How to get specific nodes in xml file in Python?



XML is abbrivated as Extensible Markup Language which is used format to represent a structured data. It's is useful when we are exchanging information between two systems. In Python, the xml.etree.ElementTree module helps us to read and work with XML data. In this article, we will explore how to extract specific parts of an XML file using this library.

Introduction to XML and ElementTree

When we are working with XML files in Python, the xml.etree.ElementTree module is used for parsing and navigating XML structures. It reads an XML document and builds a tree of elements from it by allowing us to easily access and manipulate individual parts of the XML document.

Each element in the XML is represented as a node in the tree and we can go through the hierarchy just like navigating folders in a directory.
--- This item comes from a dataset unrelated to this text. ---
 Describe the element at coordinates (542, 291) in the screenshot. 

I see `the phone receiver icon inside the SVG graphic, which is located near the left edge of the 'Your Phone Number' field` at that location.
ElementTree is used to perform the tasks such as extracting specific values, updating nodes or searching for elements by tag or attribute.

Parsing an XML File

Parsing is the process of reading structured data such as XML, JSON or HTML and converting it into a format that a programming language can work with. In other words, when we say parse an XML file that means we're telling Python to open the file, examine its structure and turn it into objects like elements and attributes that our code can access and manipulate.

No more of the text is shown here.